BRANO DEL DOCUMENTO.
────
Per quanto riguarda la Scozia il referendum si terrà nel 2014, mentre in Catalunya il presidente Artur Mas  rispondendo alla stampa giovedì scorso  ha ribadito che cercherà di “esaurire tutti i meccanismi possibili” per raggiungere un accordo con il governo spagnolo per arrivare al referendum sull’indipendenza catalana  e formalizzerà la sua richiesta entro luglio: come in Italia anche in Spagna si cerca di bloccare il referendum sostenendo il principio costituzionale immodificabile dell’unità della nazione.

Ero presente di persona alle dichiarazioni in sala stampa del Palau de la Generalitat  e posso dire che Mas era sereno e per nulla preoccupato dalle defezioni dal fronte referendario di alcune forze politiche, Popolari fra i primi richiamati all’ordine dalla casa madre di Madrid.
────
ELENCO CONSEGNE.
1) Secondo il brano sul referendum, entro quale mese Artur Mas formalizzerà la sua richiesta?
2) Trascrivi fedelmente dal brano sul referendum il passo che va da "Per quanto riguarda" fino a "dell’unità della nazione." compreso.
3) Per ciascuna affermazione indica se concorda con il brano sul referendum, rispondendo sì o no e citando alla lettera le parole decisive.
(a) In Scozia il referendum si svolgerà nel 2014.
(b) Durante le dichiarazioni alla stampa Mas si mostrava preoccupato per le defezioni dal fronte referendario.
(c) In Spagna si tenta di bloccare il referendum appellandosi all'unità della nazione.
Il materiale fornito non ha alcun ruolo in questa parte.

MATERIALE FORNITO.
────
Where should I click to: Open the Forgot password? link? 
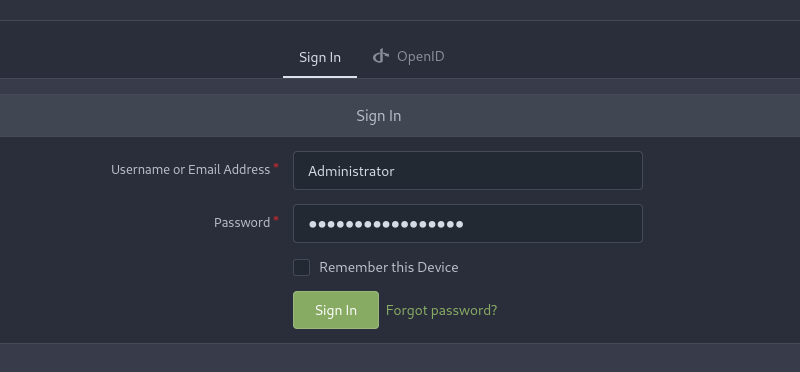point(441,310)
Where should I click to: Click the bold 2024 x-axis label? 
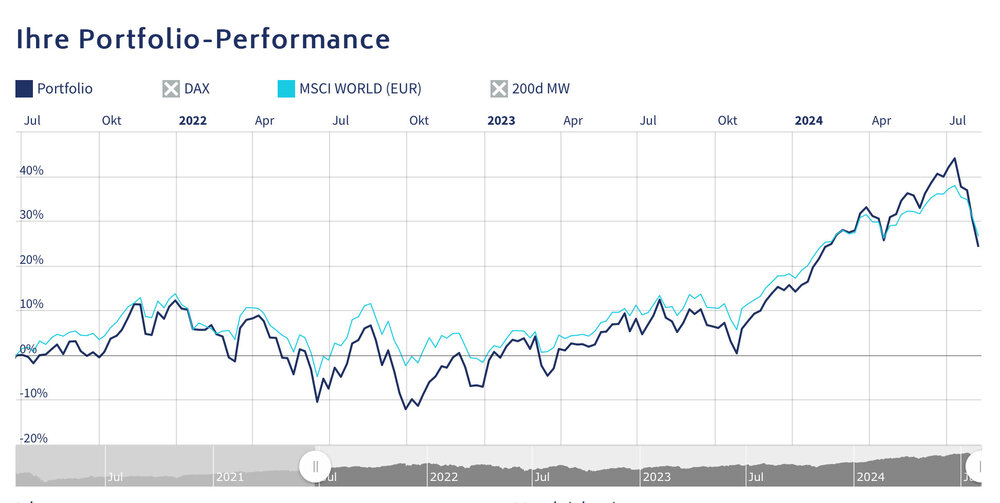808,121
────
ELENCO RISPOSTE.
1) Entro luglio.

2)
Per quanto riguarda la Scozia il referendum si terrà nel 2014, mentre in Catalunya il presidente Artur Mas  rispondendo alla stampa giovedì scorso  ha ribadito che cercherà di “esaurire tutti i meccanismi possibili” per raggiungere un accordo con il governo spagnolo per arrivare al referendum sull’indipendenza catalana  e formalizzerà la sua richiesta entro luglio: come in Italia anche in Spagna si cerca di bloccare il referendum sostenendo il principio costituzionale immodificabile dell’unità della nazione.

3)
(a) Sì: "Per quanto riguarda la Scozia il referendum si terrà nel 2014".
(b) No: "Mas era sereno e per nulla preoccupato dalle defezioni dal fronte referendario".
(c) Sì: "anche in Spagna si cerca di bloccare il referendum sostenendo il principio costituzionale immodificabile dell’unità della nazione".